> _Data shown_:

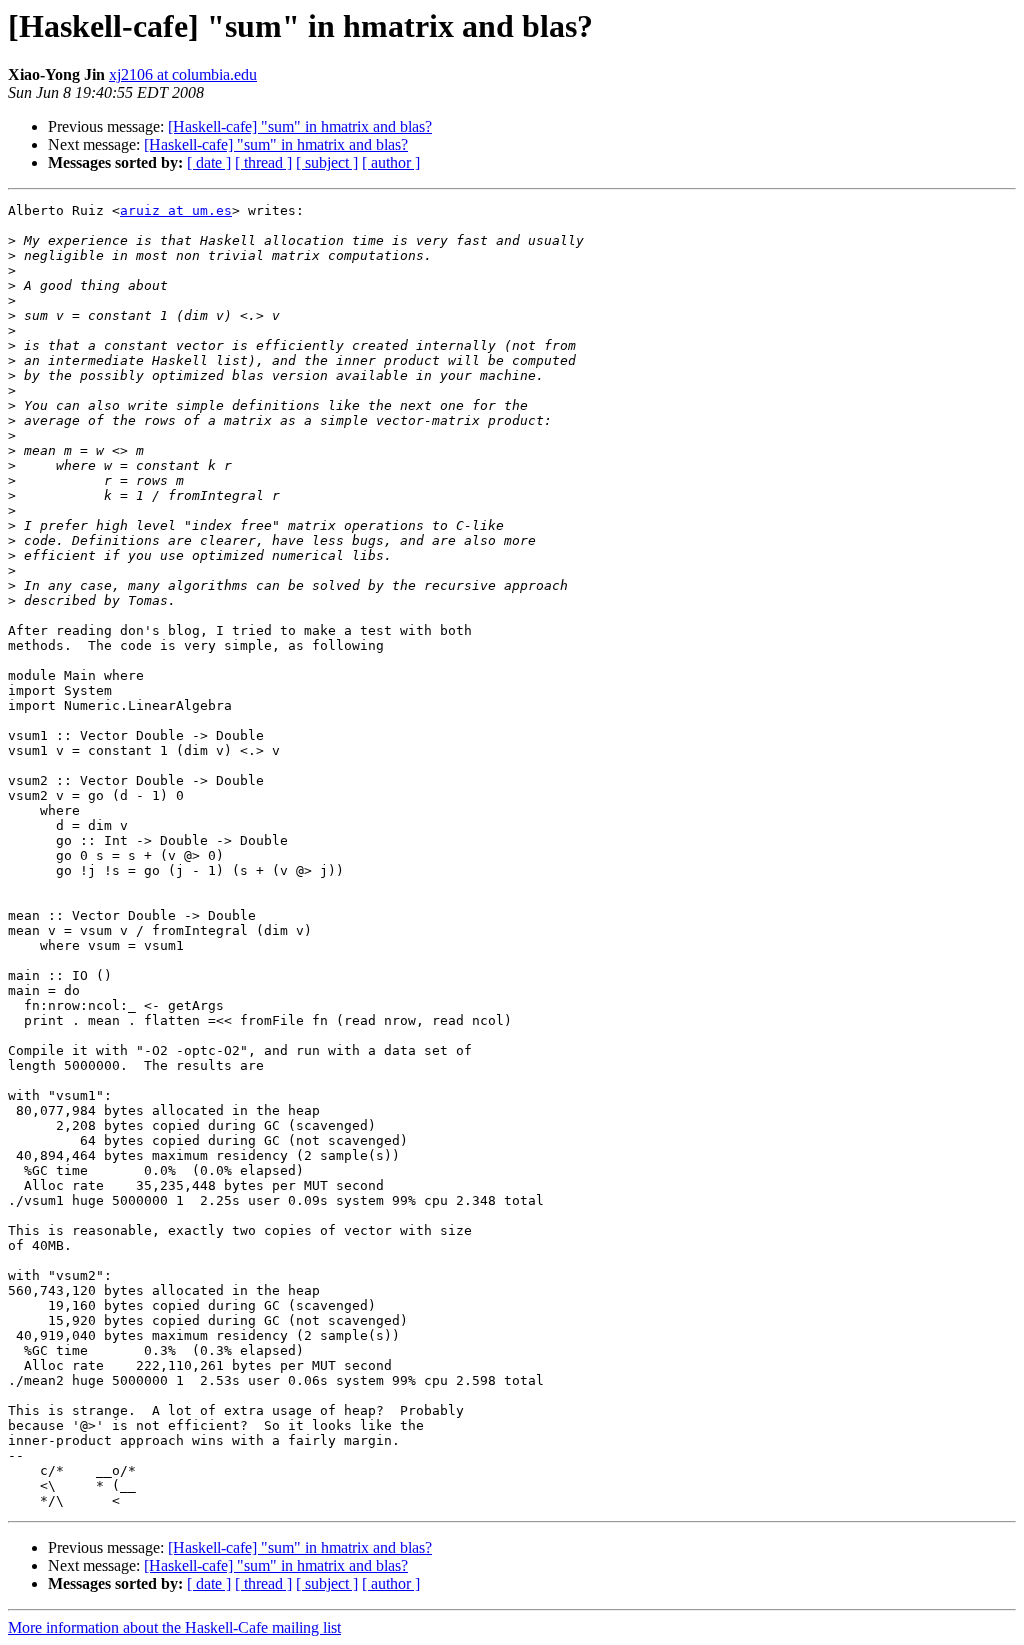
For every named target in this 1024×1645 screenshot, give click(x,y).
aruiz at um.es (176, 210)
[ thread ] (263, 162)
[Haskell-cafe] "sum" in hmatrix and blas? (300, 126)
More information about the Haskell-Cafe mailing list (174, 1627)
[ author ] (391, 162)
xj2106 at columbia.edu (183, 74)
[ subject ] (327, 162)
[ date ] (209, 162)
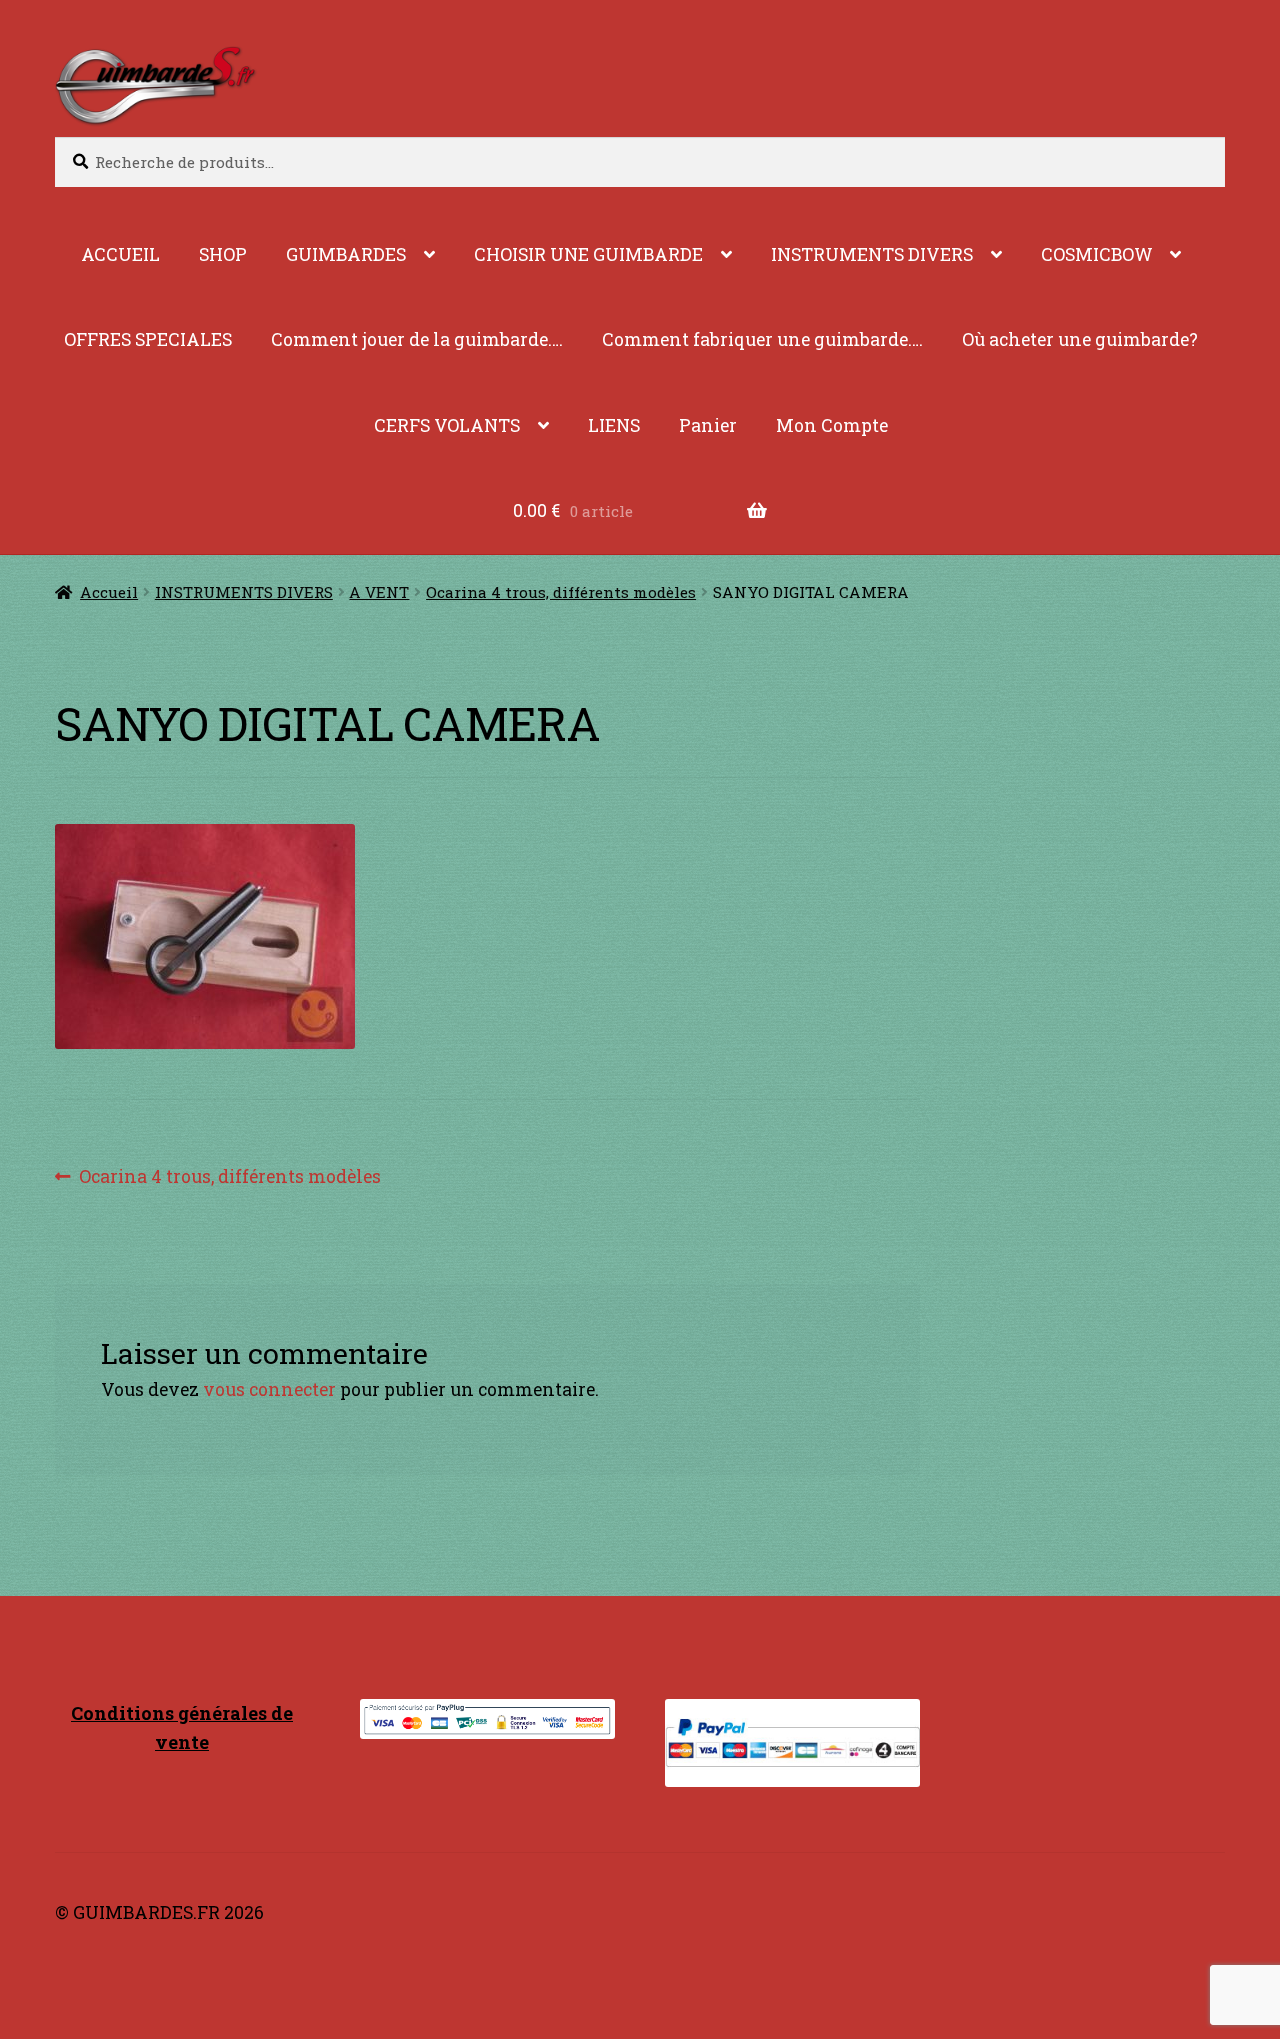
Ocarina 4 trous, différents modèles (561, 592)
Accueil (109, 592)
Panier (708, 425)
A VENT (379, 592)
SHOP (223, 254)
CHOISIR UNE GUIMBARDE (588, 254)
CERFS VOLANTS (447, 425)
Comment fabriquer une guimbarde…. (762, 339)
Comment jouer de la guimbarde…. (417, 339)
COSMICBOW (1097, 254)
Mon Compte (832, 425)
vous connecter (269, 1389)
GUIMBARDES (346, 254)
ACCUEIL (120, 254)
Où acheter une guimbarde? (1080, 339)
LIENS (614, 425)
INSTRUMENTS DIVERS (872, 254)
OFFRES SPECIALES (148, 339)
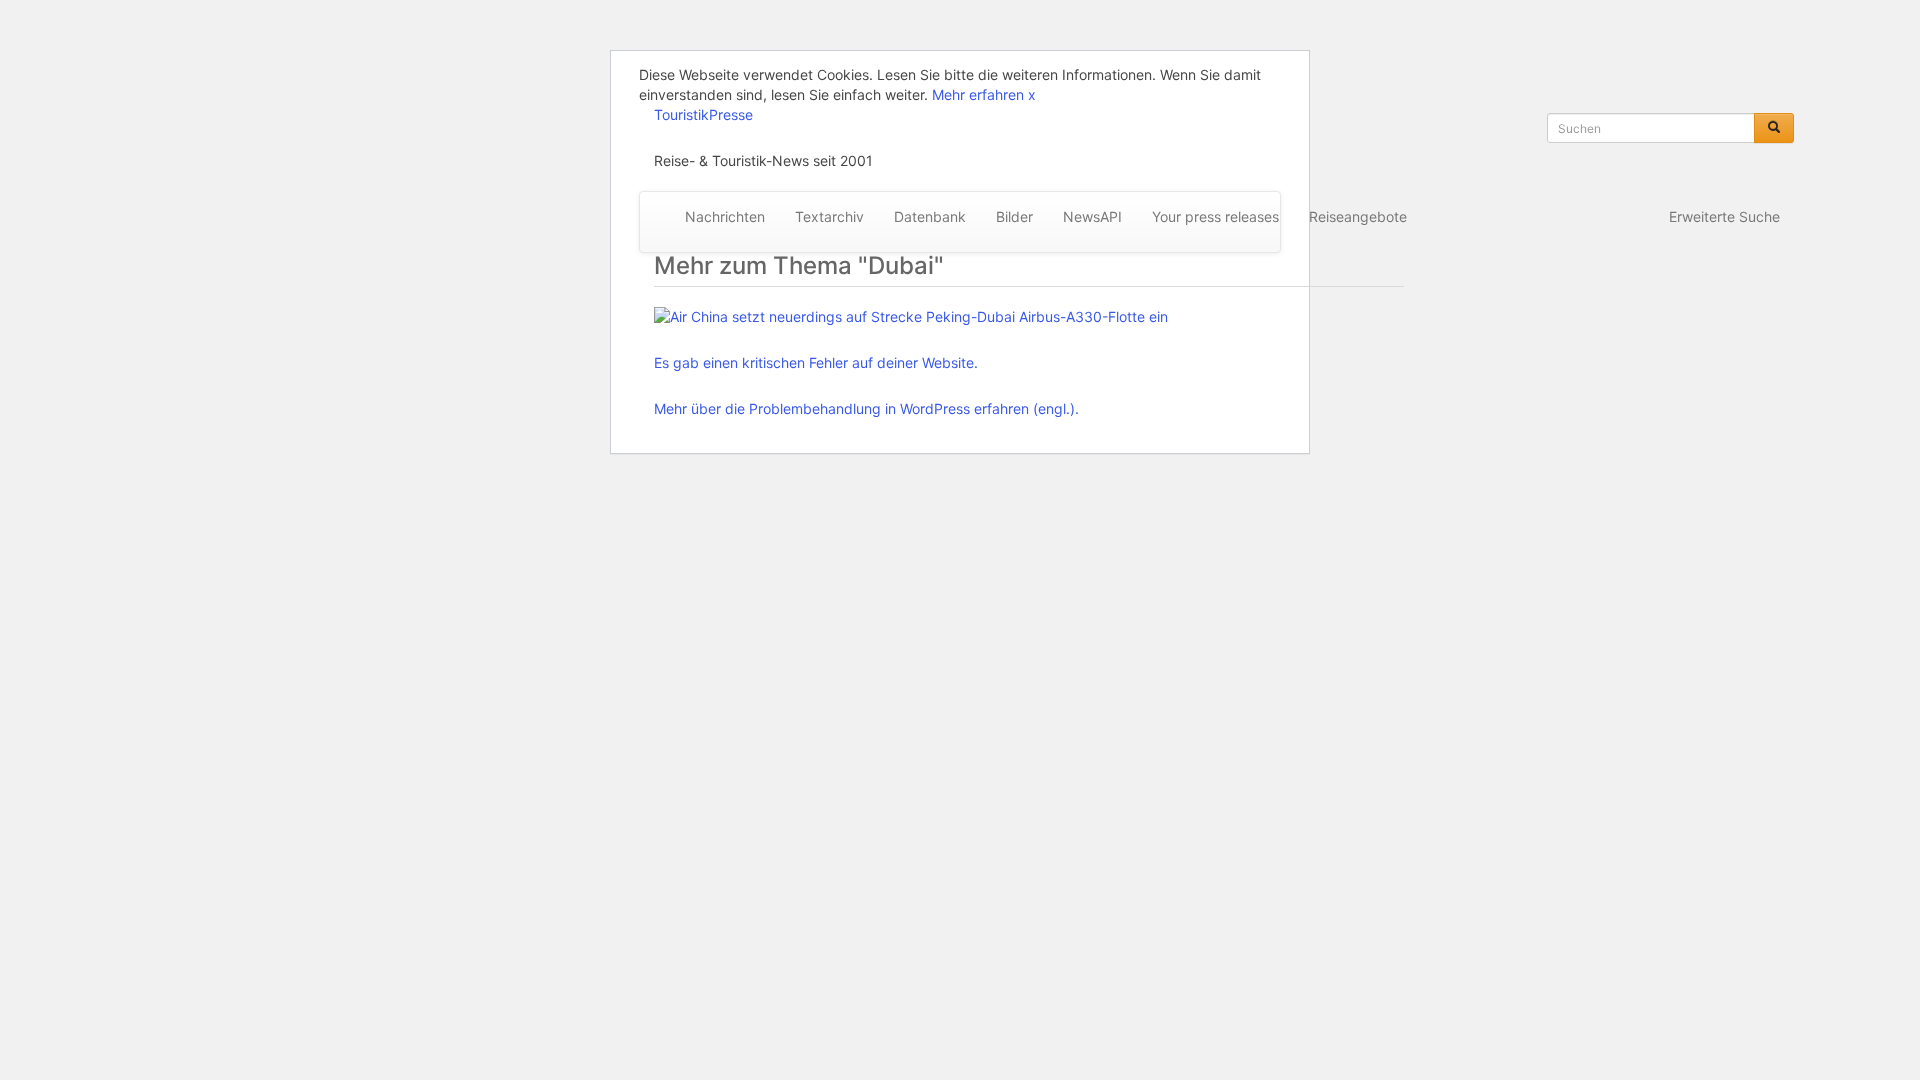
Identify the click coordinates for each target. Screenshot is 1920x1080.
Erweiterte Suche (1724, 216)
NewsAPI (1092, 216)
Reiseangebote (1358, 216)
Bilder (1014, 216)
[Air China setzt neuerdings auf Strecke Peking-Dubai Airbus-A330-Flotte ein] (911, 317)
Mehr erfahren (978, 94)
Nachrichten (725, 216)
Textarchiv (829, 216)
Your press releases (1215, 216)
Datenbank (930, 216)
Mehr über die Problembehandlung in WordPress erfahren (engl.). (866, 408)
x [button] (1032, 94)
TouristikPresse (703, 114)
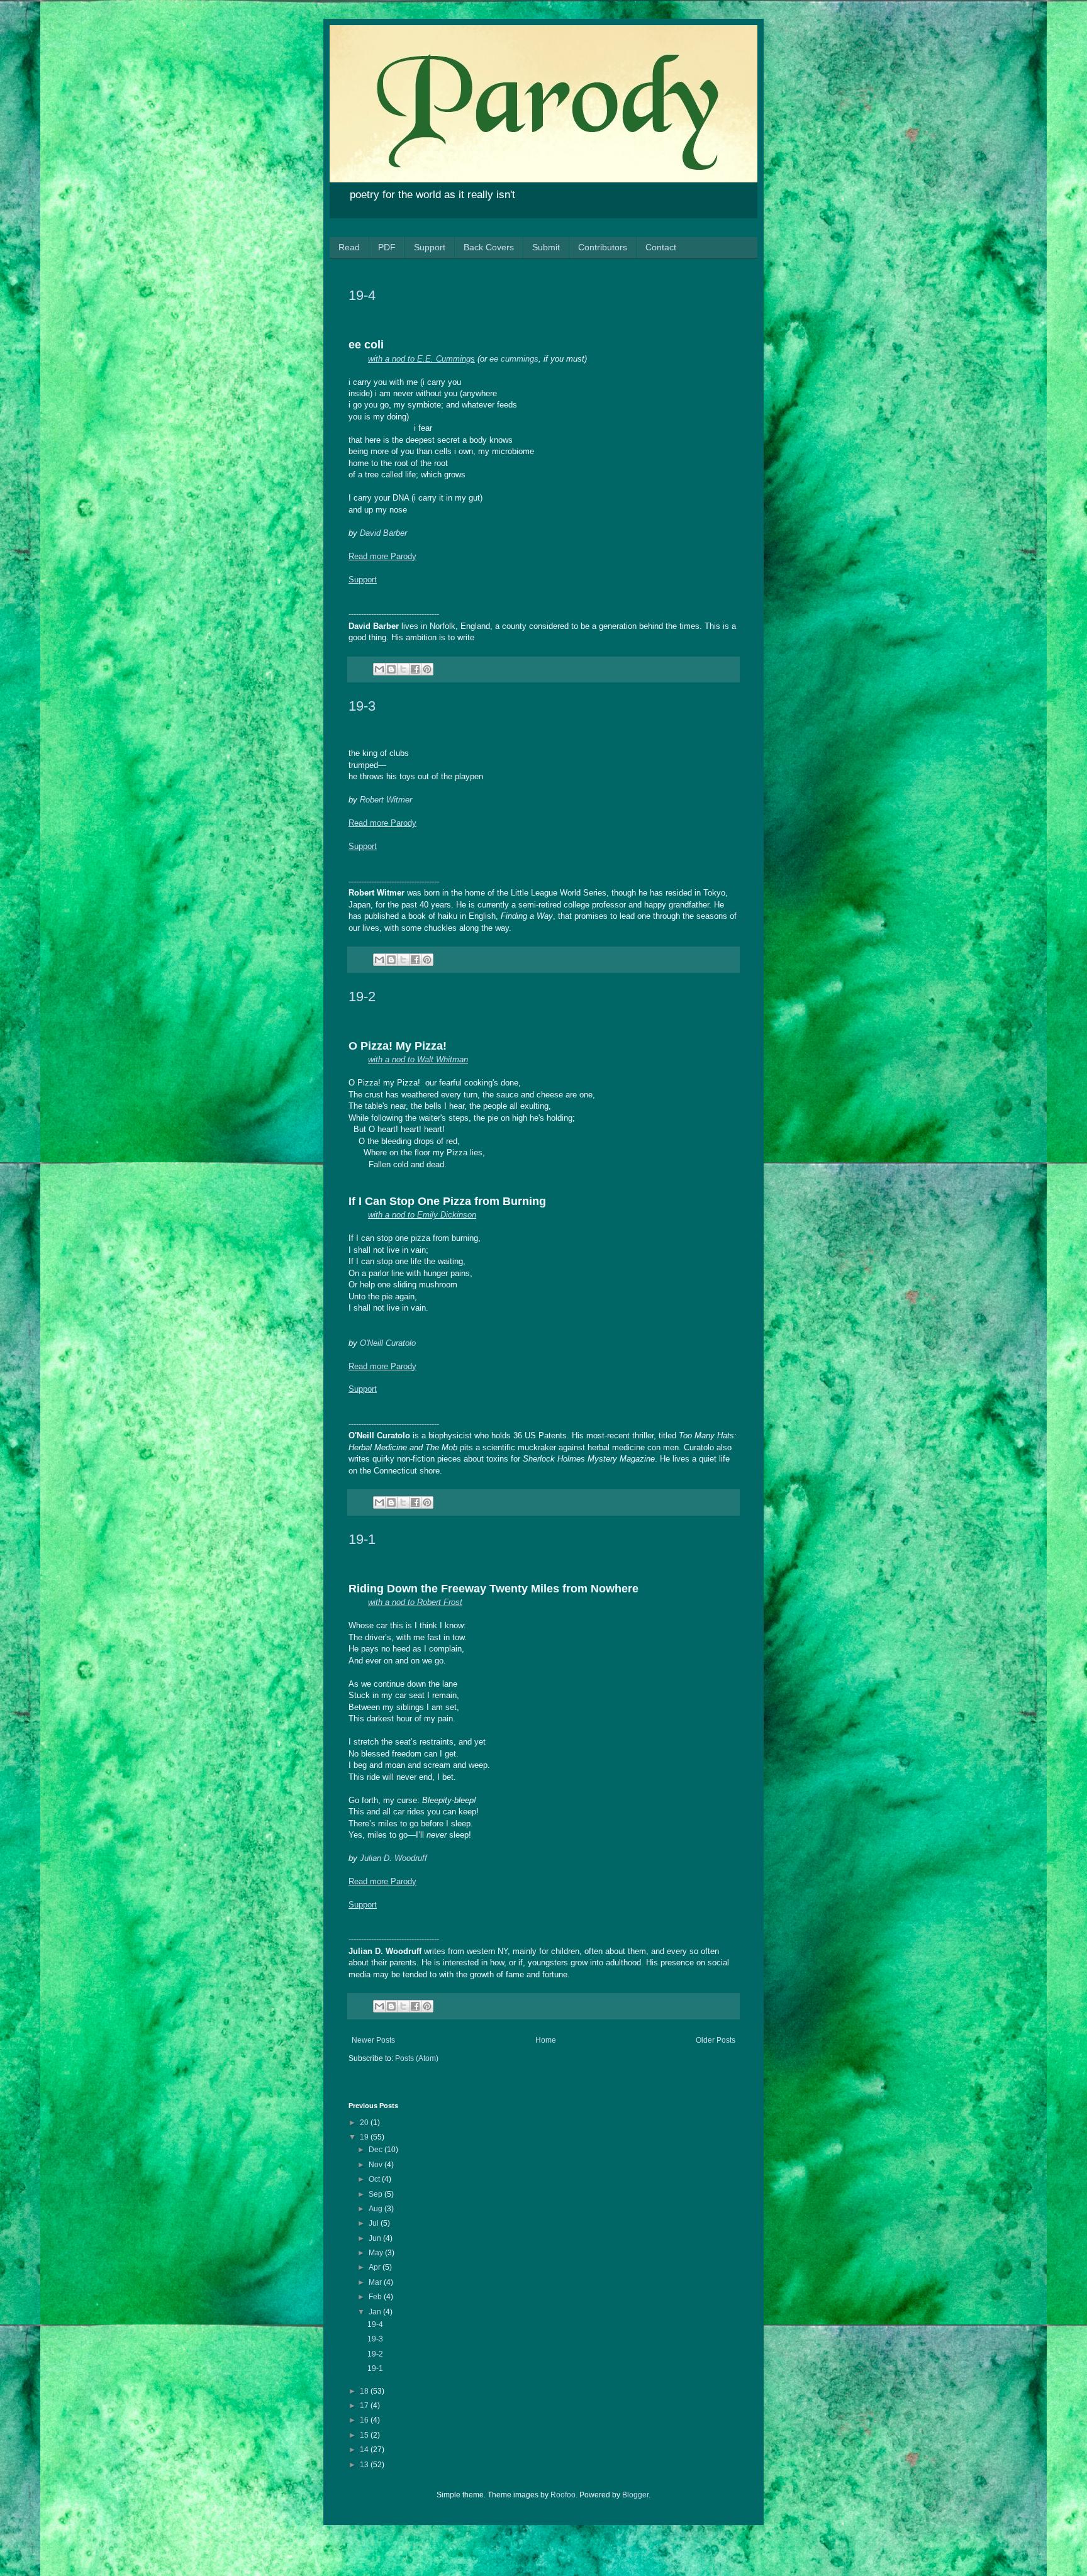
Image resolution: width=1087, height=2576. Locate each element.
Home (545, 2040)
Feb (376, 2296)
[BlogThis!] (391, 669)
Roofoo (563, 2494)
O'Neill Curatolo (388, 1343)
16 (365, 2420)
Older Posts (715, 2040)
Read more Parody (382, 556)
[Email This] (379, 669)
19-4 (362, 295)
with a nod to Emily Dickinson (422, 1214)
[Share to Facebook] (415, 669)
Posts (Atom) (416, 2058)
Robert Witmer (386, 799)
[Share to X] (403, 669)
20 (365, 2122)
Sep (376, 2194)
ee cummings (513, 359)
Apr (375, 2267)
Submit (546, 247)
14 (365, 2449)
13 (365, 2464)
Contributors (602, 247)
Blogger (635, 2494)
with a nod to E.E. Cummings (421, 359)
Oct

> _Task to complete_: Copy out the entries exactly as they stand, omitting the images.

> _Task output_:
For every named target in this 1024×1645 screenshot, give click(x,y).
aruiz at um.es (176, 210)
[ thread ] (263, 162)
[Haskell-cafe] "sum" in hmatrix and blas? (300, 126)
More information about the Haskell-Cafe mailing list (174, 1627)
[ author ] (391, 162)
xj2106 at columbia.edu (183, 74)
[ subject ] (327, 162)
[ date ] (209, 162)
Ocarina 4 trous, différents modèles (561, 592)
Accueil (109, 592)
Panier (708, 425)
A VENT (379, 592)
SHOP (223, 254)
CHOISIR UNE GUIMBARDE (588, 254)
CERFS VOLANTS (447, 425)
Comment fabriquer une guimbarde…. (762, 339)
Comment jouer de la guimbarde…. (417, 339)
COSMICBOW (1097, 254)
Mon Compte (832, 425)
vous connecter (269, 1389)
GUIMBARDES (346, 254)
ACCUEIL (120, 254)
Où acheter une guimbarde? (1080, 339)
LIENS (614, 425)
INSTRUMENTS DIVERS (872, 254)
OFFRES SPECIALES (148, 339)
Identify the click coordinates for each target. Screenshot is 1920x1080.
Erweiterte Suche (1724, 216)
NewsAPI (1092, 216)
Reiseangebote (1358, 216)
Bilder (1014, 216)
[Air China setzt neuerdings auf Strecke Peking-Dubai Airbus-A330-Flotte ein] (911, 317)
Mehr erfahren (978, 94)
Nachrichten (725, 216)
Textarchiv (829, 216)
Your press releases (1215, 216)
Datenbank (930, 216)
Mehr über die Problembehandlung in WordPress erfahren (engl.). (866, 408)
x [button] (1032, 94)
TouristikPresse (703, 114)
Image resolution: width=1087, height=2576. Locate each element.
Home (545, 2040)
Feb (376, 2296)
[BlogThis!] (391, 669)
Roofoo (563, 2494)
O'Neill Curatolo (388, 1343)
16 (365, 2420)
Older Posts (715, 2040)
Read more Parody (382, 556)
[Email This] (379, 669)
19-4 (362, 295)
with a nod to Emily Dickinson (422, 1214)
[Share to Facebook] (415, 669)
Posts (Atom) (416, 2058)
Robert Witmer (386, 799)
[Share to X] (403, 669)
20 (365, 2122)
Sep (376, 2194)
ee cummings (513, 359)
Apr (375, 2267)
Submit (546, 247)
14 (365, 2449)
13 (365, 2464)
Contributors (602, 247)
Blogger (635, 2494)
with a nod to E.E. Cummings (421, 359)
Oct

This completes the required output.